Bei der Exzellenzinitiative gescheitert
Dass Göttingen im Februar nun mit gleich fünf Anträgen auf Exzellenzcluster schon in der Vorrunde scheiterte, war allerdings ein harter Schlag ins Kontor. Es gibt nun nur noch einen laufenden Exzellenzcluster in Göttingen – das reicht nicht, um den Status als Exzellenz-Uni zurückzuerobern, den man 2012 verloren hatte. Daran hängt nicht nur Renommee, sondern auch sehr viel Fördergeld.
Die Uni Göttingen mit ihren rund 30.000 Studenten befindet sich also in einer schwierigen Lage – darin sind sich alle Lager einig. Es ist allerdings auch nicht das erste Mal, dass dies in Grabenkämpfe um Personalien mündet – und zwar sowohl in Tolans Amtszeit als auch davor.
Im April 2023 sorgte die Posse um den Rücktritt des Vizepräsidenten Norbert Lossau für Schlagzeilen. Der war für Digitalisierung und Infrastrukturen zuständig und ging – widerwillig – im Streit mit Tolan.
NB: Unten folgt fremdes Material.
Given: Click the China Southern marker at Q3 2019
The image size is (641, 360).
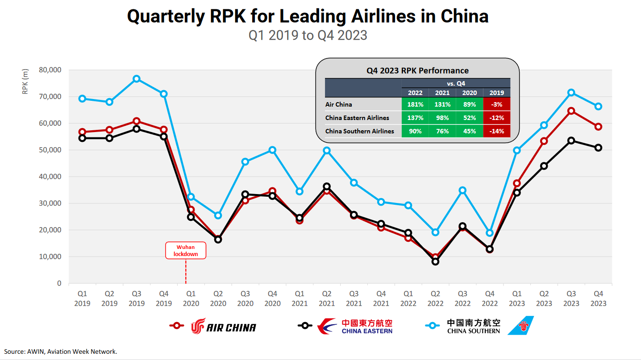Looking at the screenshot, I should [x=137, y=79].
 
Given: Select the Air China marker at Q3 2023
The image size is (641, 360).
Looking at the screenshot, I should [x=571, y=111].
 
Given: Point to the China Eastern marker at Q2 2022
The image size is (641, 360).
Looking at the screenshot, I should [x=435, y=261].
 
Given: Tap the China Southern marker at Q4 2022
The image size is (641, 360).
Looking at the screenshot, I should [x=490, y=233].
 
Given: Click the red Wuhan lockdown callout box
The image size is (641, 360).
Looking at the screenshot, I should [x=186, y=250].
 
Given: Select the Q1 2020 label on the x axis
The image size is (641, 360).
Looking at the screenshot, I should [x=191, y=298].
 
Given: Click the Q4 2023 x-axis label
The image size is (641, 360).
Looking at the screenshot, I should [x=598, y=298].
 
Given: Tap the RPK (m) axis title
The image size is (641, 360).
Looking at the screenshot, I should [x=25, y=81].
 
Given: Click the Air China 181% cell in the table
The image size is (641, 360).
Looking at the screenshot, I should [x=415, y=104].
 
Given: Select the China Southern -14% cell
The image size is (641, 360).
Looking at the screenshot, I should [x=496, y=131].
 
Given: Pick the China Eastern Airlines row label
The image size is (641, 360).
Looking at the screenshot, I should [x=357, y=118].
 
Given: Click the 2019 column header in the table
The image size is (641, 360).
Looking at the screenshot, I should [x=496, y=93].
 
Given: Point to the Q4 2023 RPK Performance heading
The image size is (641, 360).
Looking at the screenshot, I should [x=417, y=70].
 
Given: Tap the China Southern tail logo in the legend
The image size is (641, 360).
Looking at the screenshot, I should [x=520, y=326].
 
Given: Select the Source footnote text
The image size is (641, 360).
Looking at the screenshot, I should [x=61, y=352].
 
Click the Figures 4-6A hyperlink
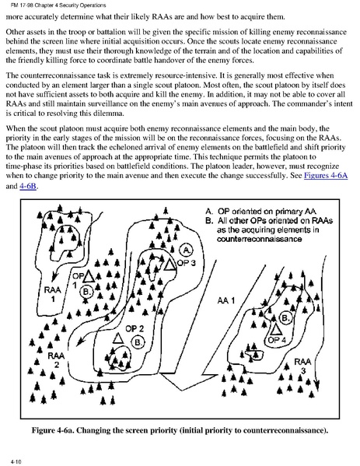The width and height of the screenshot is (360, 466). [326, 175]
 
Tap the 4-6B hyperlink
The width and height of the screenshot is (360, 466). [28, 187]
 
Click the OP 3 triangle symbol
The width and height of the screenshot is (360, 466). [170, 265]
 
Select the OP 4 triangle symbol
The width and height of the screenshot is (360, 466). [276, 329]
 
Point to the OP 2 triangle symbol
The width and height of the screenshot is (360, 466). [118, 338]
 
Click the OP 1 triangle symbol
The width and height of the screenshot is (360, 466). [89, 277]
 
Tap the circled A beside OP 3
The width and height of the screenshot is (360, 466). [187, 250]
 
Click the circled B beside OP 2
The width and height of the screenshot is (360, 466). [138, 342]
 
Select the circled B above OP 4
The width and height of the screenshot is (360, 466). [285, 318]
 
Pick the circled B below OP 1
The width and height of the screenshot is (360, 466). [86, 292]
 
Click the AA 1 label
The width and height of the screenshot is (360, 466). [225, 300]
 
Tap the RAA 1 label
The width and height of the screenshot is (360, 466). [53, 293]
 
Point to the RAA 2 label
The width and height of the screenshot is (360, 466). [56, 359]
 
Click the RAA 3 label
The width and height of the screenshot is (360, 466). [302, 366]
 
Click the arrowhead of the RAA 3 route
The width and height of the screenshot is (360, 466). [317, 385]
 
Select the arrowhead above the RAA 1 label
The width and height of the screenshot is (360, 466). [54, 277]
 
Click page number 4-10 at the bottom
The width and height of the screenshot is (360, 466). [16, 461]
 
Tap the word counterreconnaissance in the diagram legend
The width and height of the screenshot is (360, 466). [259, 239]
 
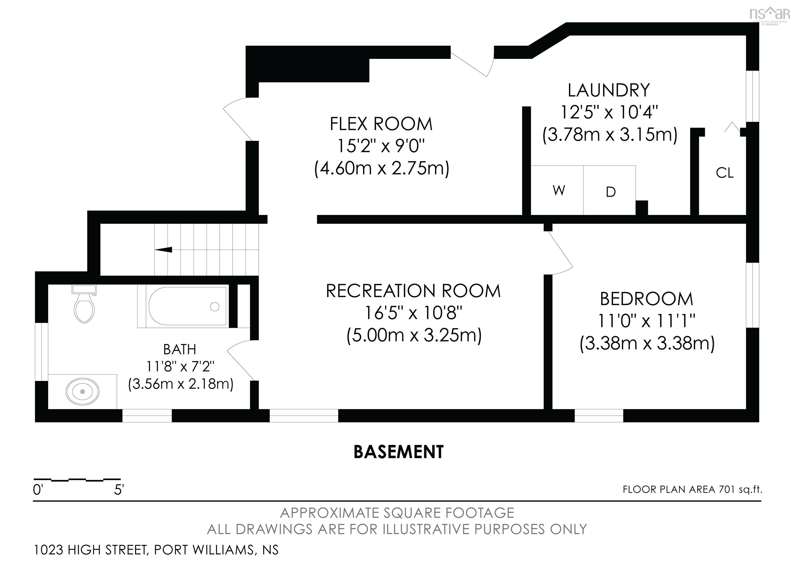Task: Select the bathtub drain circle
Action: tap(215, 306)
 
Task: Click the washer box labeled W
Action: tap(557, 190)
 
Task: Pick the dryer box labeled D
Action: tap(609, 190)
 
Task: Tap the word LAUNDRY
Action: tap(609, 90)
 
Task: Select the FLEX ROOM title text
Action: tap(381, 124)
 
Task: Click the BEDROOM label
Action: tap(646, 299)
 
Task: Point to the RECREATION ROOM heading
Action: tap(413, 291)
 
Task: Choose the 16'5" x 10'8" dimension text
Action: tap(414, 313)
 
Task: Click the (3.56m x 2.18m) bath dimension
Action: tap(180, 384)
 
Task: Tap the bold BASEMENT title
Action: tap(398, 452)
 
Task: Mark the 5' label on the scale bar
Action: tap(119, 489)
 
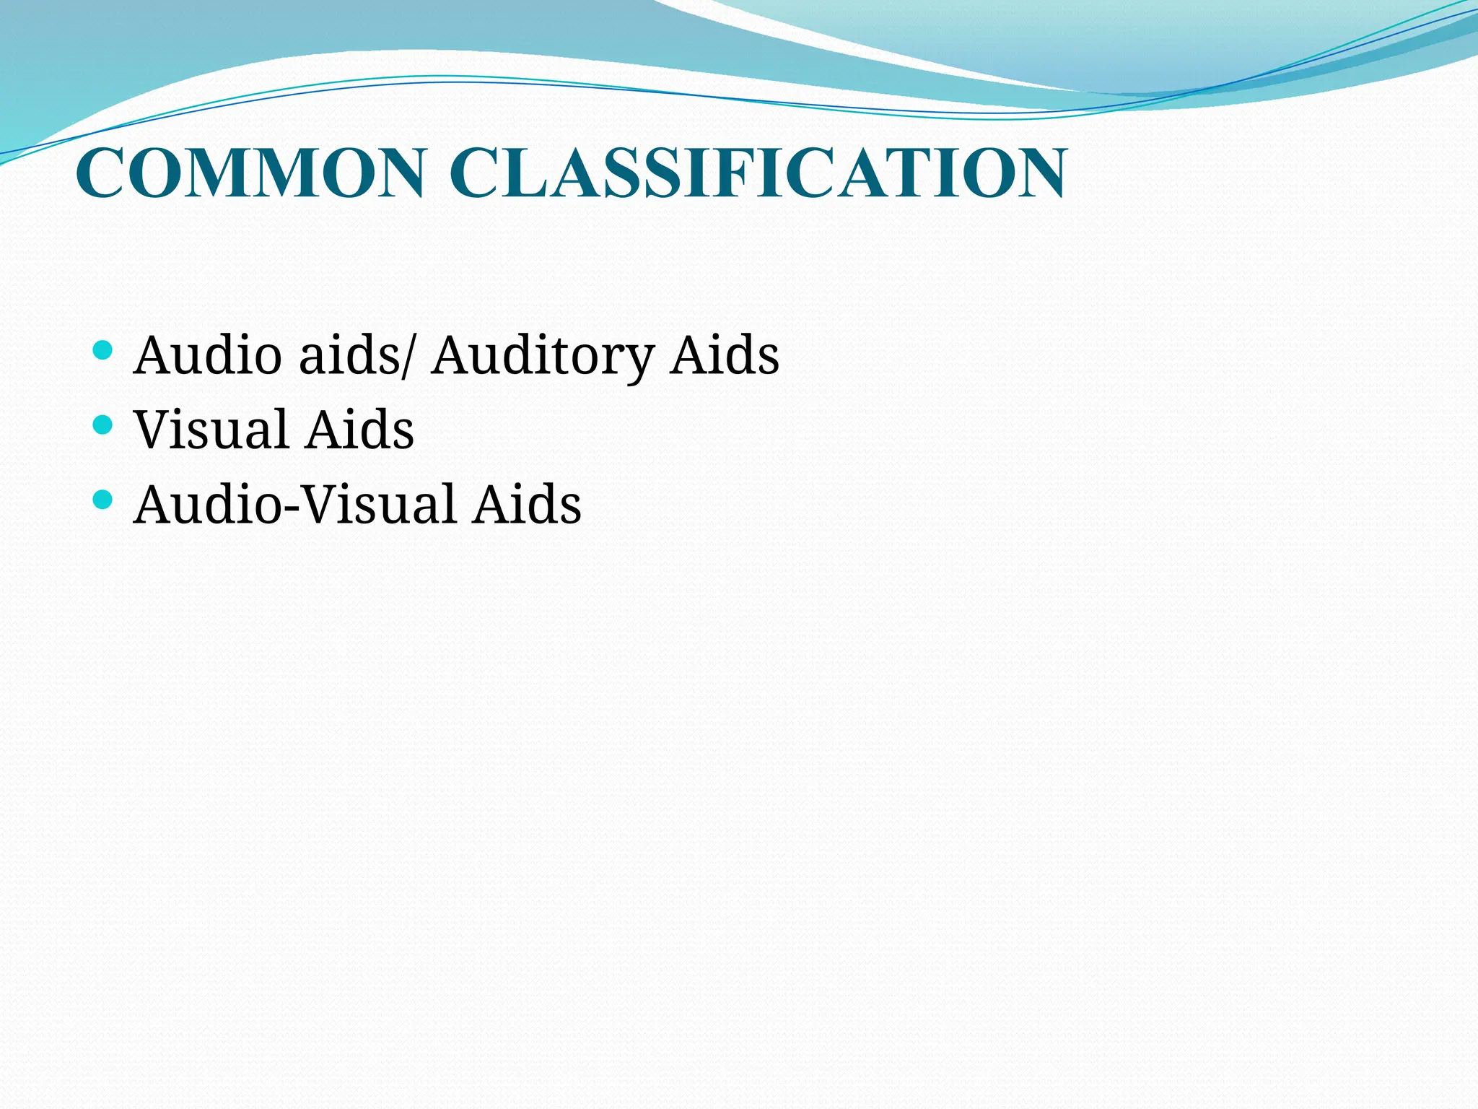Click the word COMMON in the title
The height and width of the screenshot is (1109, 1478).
[250, 173]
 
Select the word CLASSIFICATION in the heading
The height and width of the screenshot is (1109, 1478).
[758, 173]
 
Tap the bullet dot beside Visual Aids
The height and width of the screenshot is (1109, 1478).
[103, 425]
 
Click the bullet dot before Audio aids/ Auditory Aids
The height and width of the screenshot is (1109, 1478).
[103, 351]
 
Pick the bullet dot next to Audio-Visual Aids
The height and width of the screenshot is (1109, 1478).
[103, 499]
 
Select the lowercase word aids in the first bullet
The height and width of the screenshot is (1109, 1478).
[349, 355]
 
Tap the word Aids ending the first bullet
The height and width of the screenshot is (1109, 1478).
[725, 355]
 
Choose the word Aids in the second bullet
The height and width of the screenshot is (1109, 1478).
[359, 430]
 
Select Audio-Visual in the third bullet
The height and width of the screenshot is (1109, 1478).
[296, 504]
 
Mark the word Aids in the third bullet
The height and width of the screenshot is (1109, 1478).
[527, 504]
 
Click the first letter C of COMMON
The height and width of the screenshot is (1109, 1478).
[100, 173]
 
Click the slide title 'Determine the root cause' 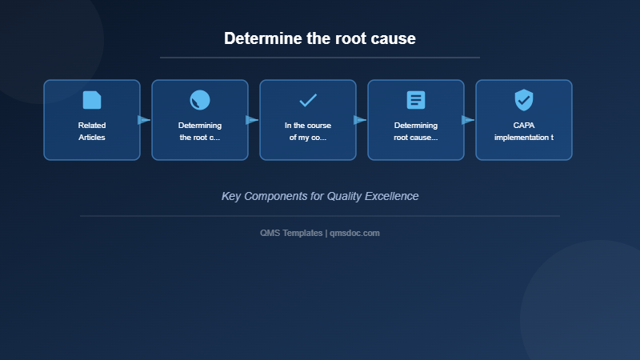(320, 38)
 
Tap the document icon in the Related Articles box (92, 100)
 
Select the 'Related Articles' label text (92, 131)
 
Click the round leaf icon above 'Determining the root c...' (200, 100)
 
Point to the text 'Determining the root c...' (200, 131)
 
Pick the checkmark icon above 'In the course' (308, 100)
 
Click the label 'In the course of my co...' (308, 131)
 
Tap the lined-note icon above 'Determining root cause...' (416, 100)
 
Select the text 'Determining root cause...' (416, 131)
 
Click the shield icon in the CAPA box (524, 100)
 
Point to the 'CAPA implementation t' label (524, 131)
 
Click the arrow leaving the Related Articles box (144, 120)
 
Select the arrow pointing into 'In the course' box (252, 120)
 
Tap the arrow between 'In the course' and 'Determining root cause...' (360, 120)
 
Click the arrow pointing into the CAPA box (468, 120)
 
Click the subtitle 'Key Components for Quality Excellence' (320, 196)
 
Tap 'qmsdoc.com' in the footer (354, 233)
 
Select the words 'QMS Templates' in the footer (291, 233)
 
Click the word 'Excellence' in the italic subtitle (392, 196)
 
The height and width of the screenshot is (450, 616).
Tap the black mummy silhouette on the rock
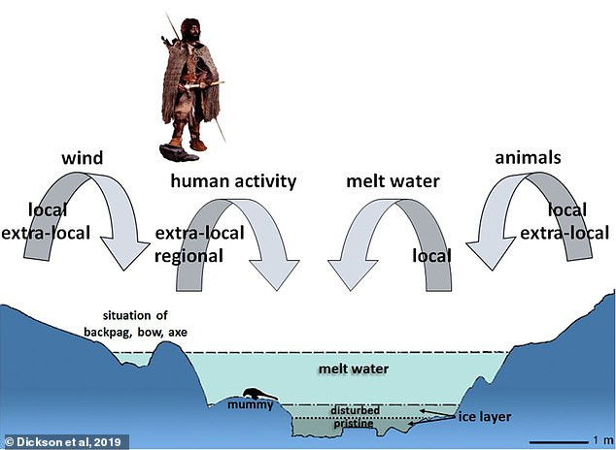(x=255, y=394)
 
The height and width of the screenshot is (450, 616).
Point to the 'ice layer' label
(x=482, y=417)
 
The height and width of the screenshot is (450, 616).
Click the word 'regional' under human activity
(x=188, y=255)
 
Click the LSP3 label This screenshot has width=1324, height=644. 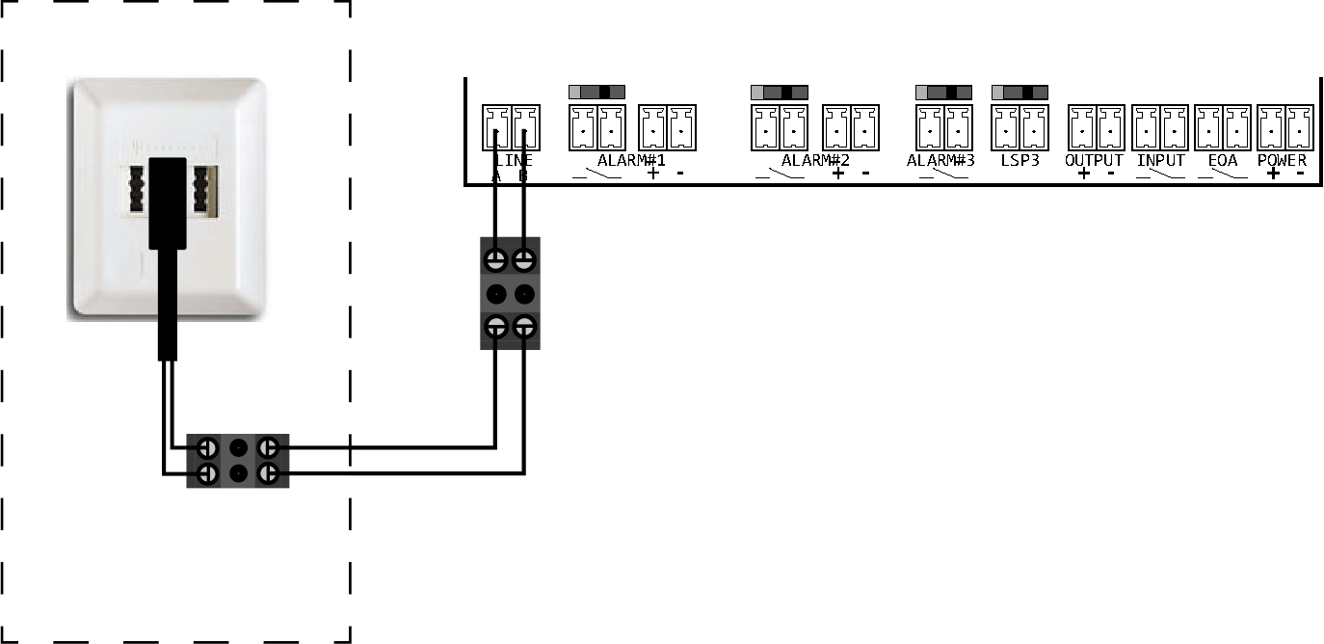(x=1019, y=160)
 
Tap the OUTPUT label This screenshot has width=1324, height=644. (x=1094, y=160)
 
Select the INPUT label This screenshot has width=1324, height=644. (x=1160, y=160)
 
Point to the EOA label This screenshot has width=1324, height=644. (x=1222, y=160)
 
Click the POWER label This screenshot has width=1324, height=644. (x=1282, y=160)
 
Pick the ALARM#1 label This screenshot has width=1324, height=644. (x=631, y=160)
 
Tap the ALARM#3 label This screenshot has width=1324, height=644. (x=940, y=160)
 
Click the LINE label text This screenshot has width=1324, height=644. (x=512, y=160)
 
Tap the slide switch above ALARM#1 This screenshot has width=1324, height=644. (x=596, y=93)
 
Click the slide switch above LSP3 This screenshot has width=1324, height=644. (x=1019, y=93)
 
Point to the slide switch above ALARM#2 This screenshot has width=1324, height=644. (x=779, y=93)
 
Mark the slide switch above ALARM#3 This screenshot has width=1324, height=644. (x=942, y=93)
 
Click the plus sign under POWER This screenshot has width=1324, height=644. (x=1273, y=174)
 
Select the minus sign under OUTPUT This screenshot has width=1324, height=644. (x=1110, y=174)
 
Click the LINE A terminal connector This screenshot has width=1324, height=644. (x=496, y=126)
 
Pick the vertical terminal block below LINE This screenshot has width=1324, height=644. (x=510, y=293)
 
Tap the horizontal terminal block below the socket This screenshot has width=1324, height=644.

Schon damals wurde dem Präsidenten eine katastrophale interne Kommunikation vorgeworfen, sodass erste Abwahlpläne geschmiedet worden sein sollen.
Aber auch bevor Tolan ins Amt kam, hatte sich die Universität schon mit einem grandios gescheiterten Besetzungsverfahren blamiert: Auch Ulrike Beisiegel, von 2011 bis 2019 erste Präsidentin der Georgia Augusta, hatte ihren Hut genommen, nachdem Göttingen zum zweiten Mal mit der Bewerbung in der Exzellenzinitiative des Bundes gescheitert war.
Ihr Nachfolger hätte der Lüneburger Universitätspräsident Sascha Spoun werden sollen – jedenfalls, wenn es nach der Findungskommission gegangen wäre. Dort hatte Spoun allerdings erst als Berater und dann als einzig übrig gebliebener Kandidat gedient. Das seltsame und intransparente Verfahren sorgte für Aufruhr in der Professorenschaft und führte dazu, dass Spoun letztlich in Lüneburg blieb. Der Biologe Reinhard Jahn übernahm vorübergehend, bis Metin Tolan 2021 das Amt antrat.